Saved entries
________________________

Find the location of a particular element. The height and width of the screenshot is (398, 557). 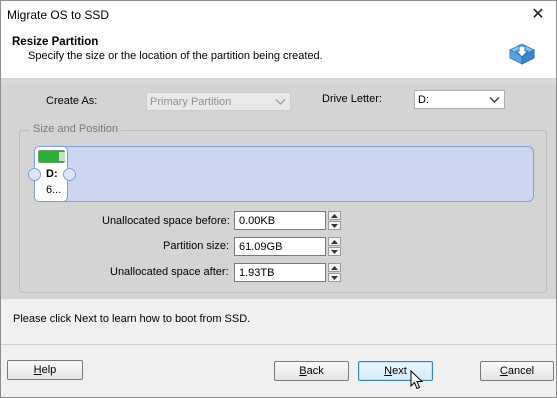

back-button: Back is located at coordinates (312, 371).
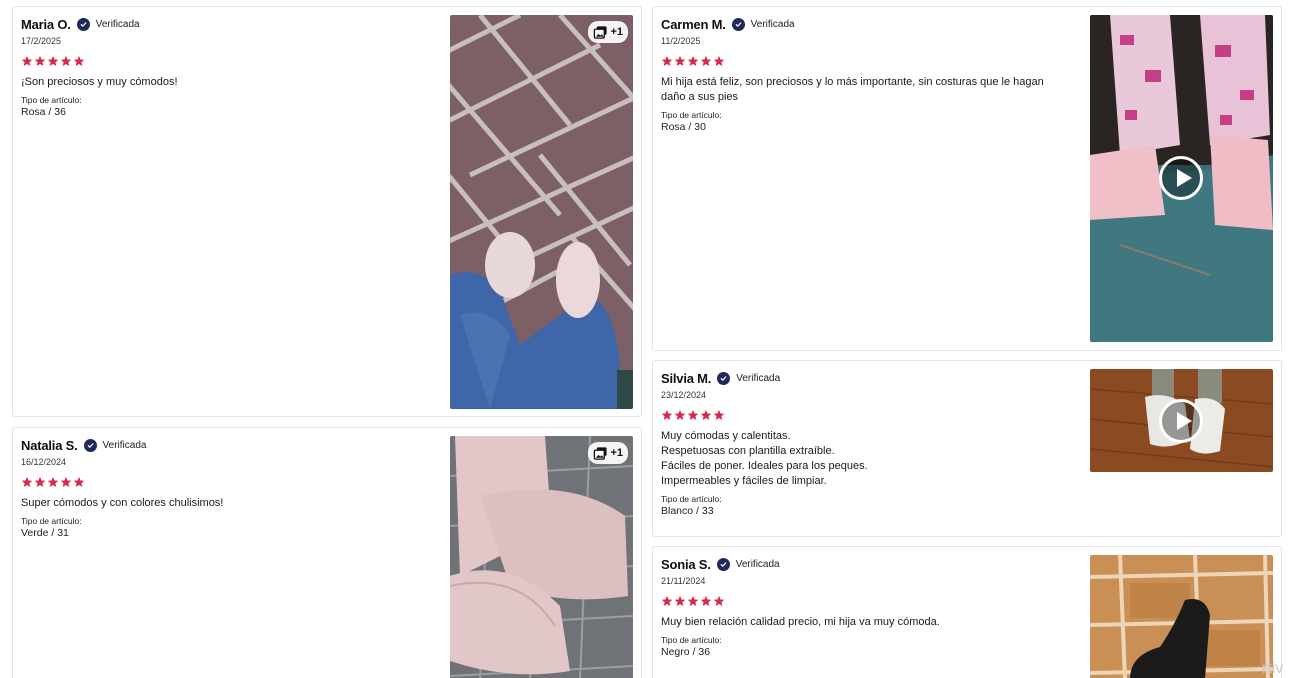 This screenshot has height=678, width=1301. I want to click on item-type-value: Negro / 36, so click(686, 652).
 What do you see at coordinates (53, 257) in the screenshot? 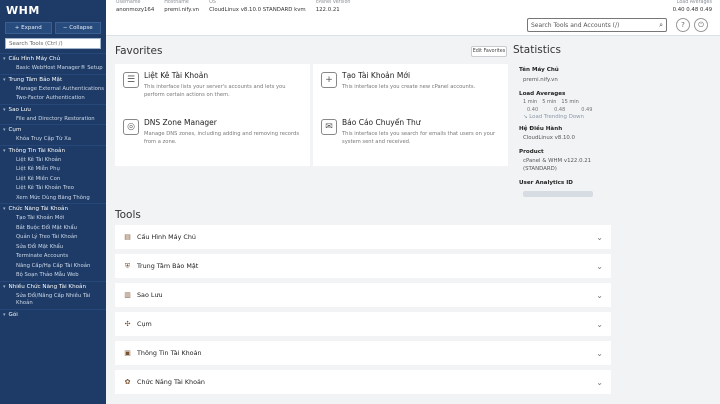
I see `sidebar-item: Terminate Accounts` at bounding box center [53, 257].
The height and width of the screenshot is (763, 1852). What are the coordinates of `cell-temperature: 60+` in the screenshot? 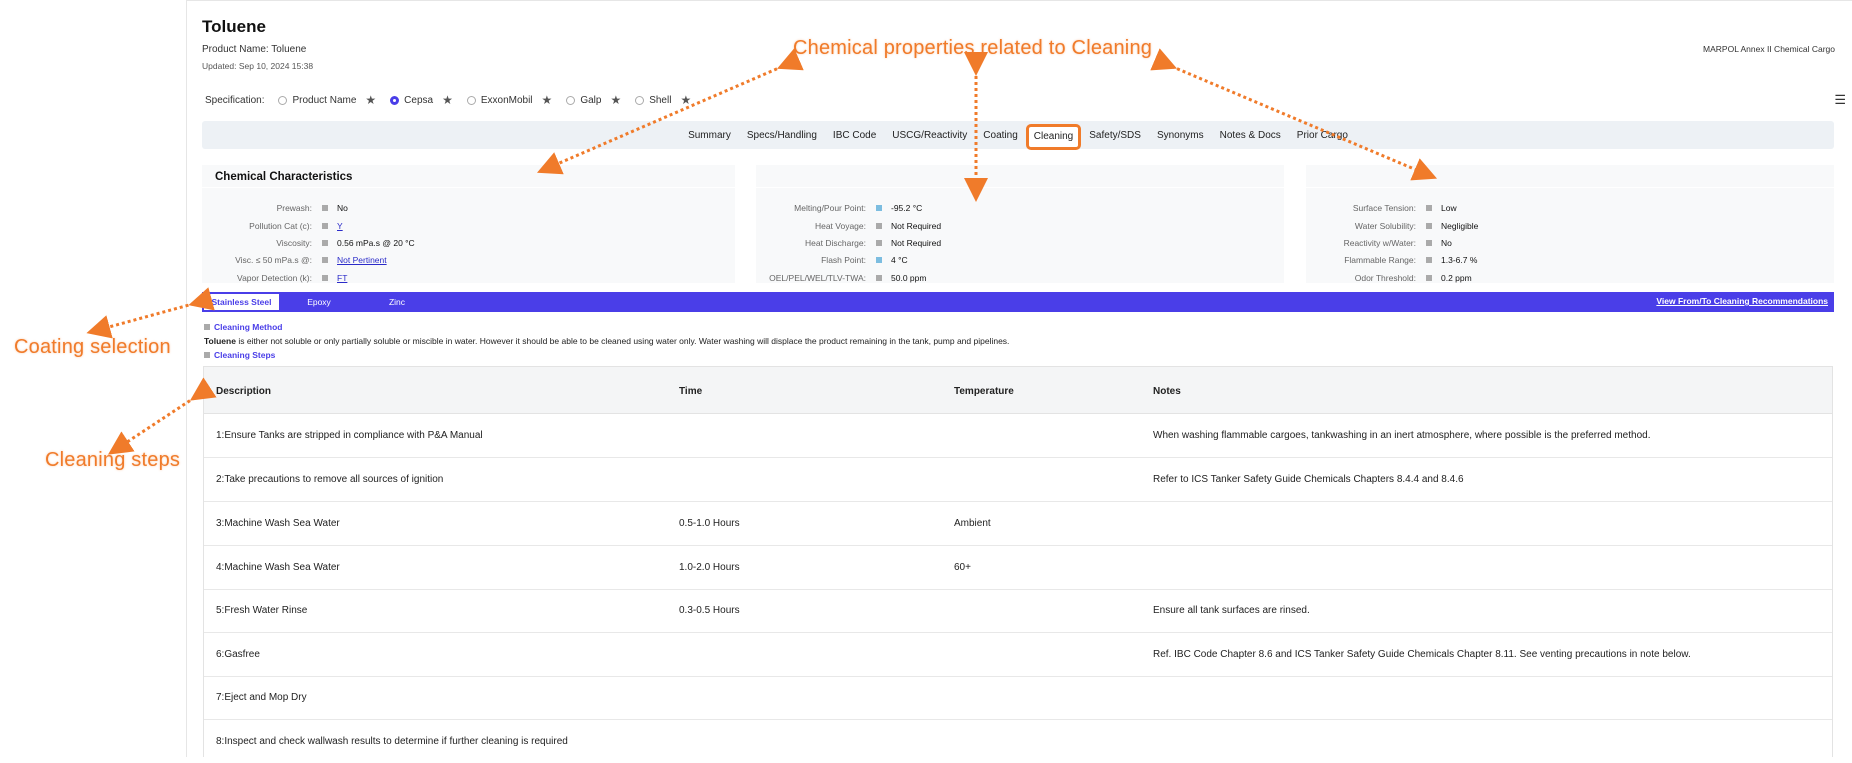 It's located at (962, 568).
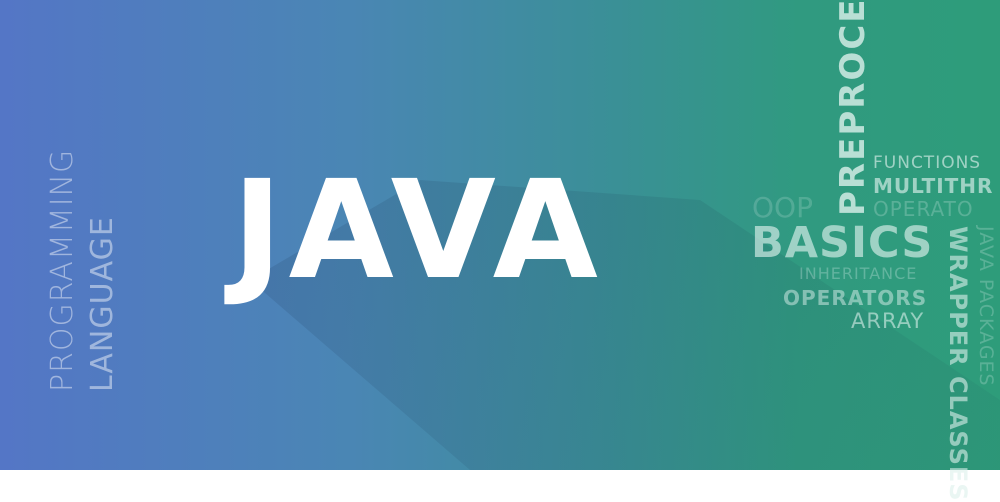 Image resolution: width=1000 pixels, height=502 pixels. What do you see at coordinates (888, 321) in the screenshot?
I see `word-array: ARRAY` at bounding box center [888, 321].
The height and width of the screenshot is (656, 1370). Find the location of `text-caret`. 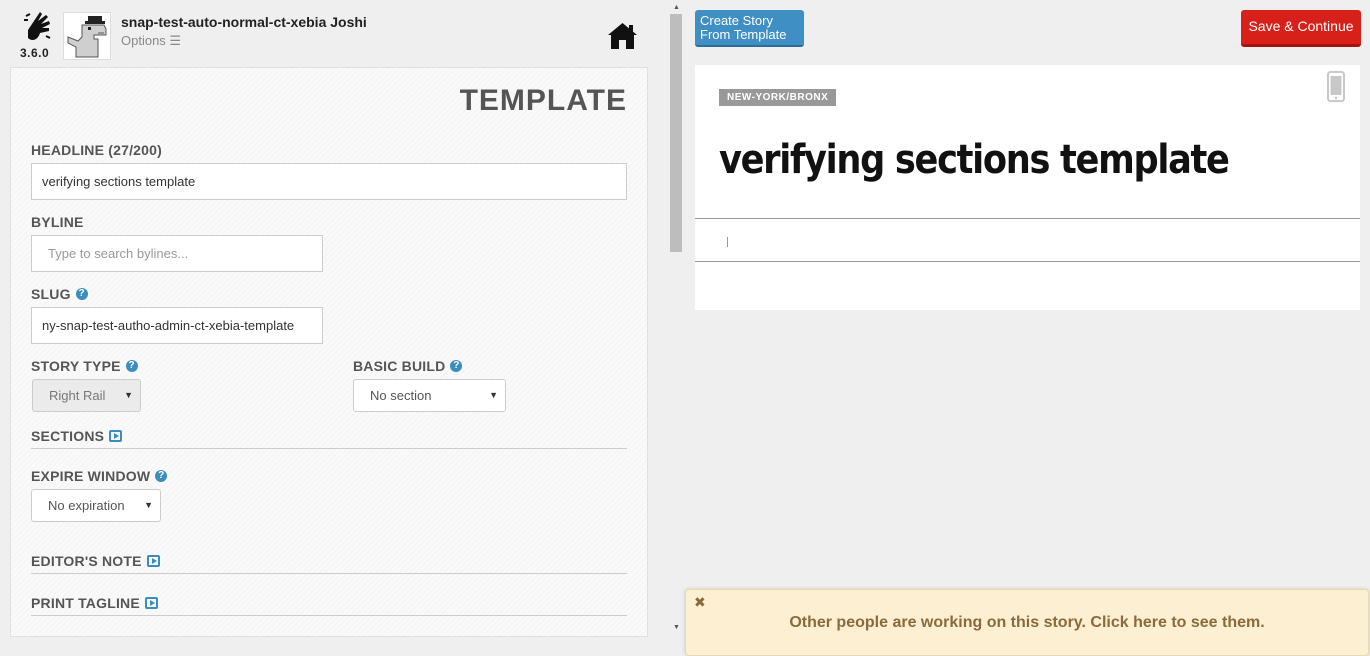

text-caret is located at coordinates (728, 242).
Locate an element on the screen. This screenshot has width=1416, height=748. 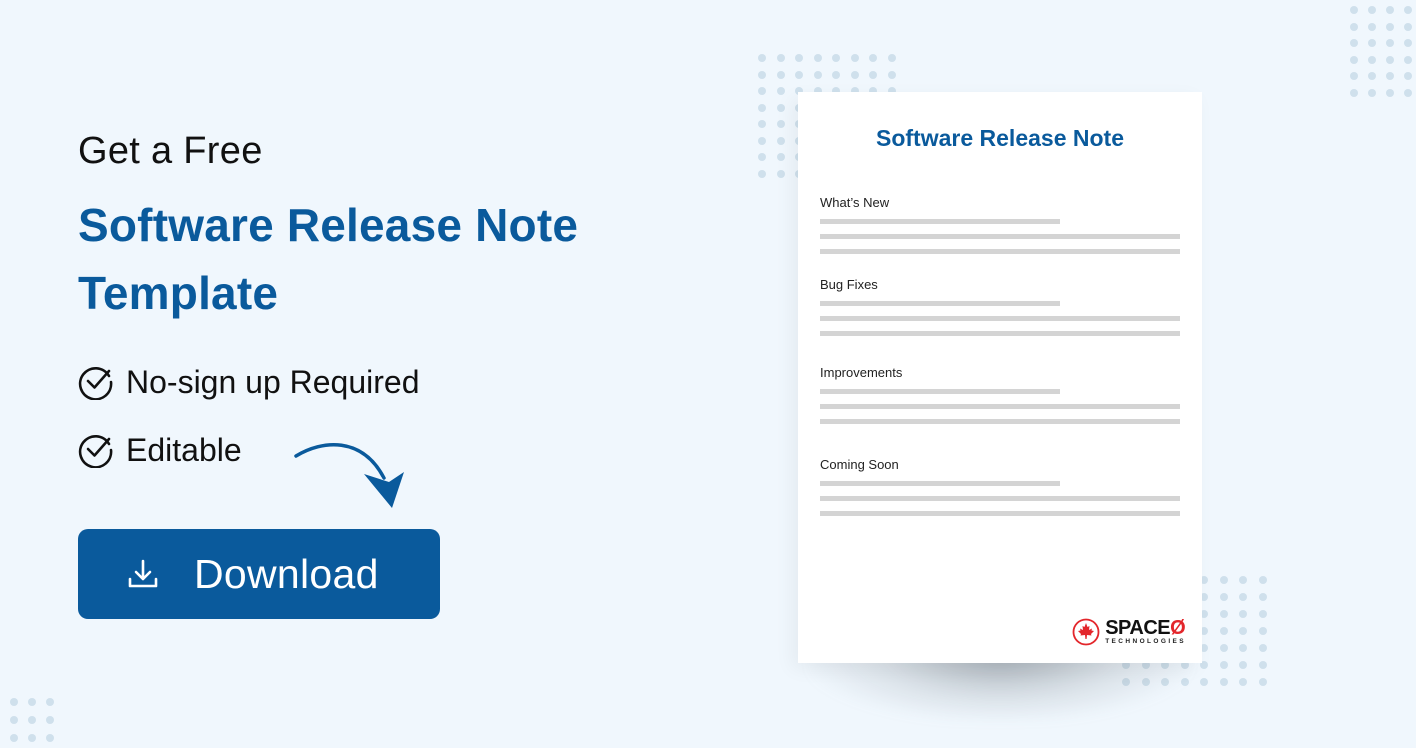
document-section: Bug Fixes is located at coordinates (1000, 306).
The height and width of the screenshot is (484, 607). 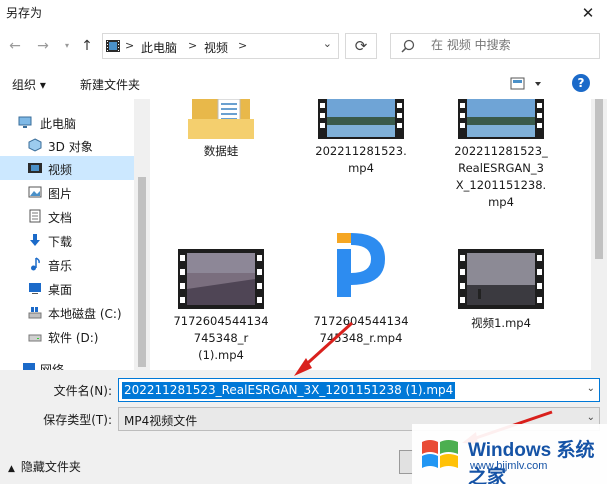 I want to click on address-bar: > 此电脑 > 视频 > ⌄, so click(x=220, y=46).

________________________

(Assignment): Reproduce the records word for word, from the beginning through the line containing "This screenshot has height=678, width=1301.", including that line. Omit the pictures.

(Task output):
Find the location of a particular element. The height and width of the screenshot is (398, 557). 

back-button: Back is located at coordinates (312, 371).
 This screenshot has height=678, width=1301. I want to click on item-type-value: Negro / 36, so click(686, 652).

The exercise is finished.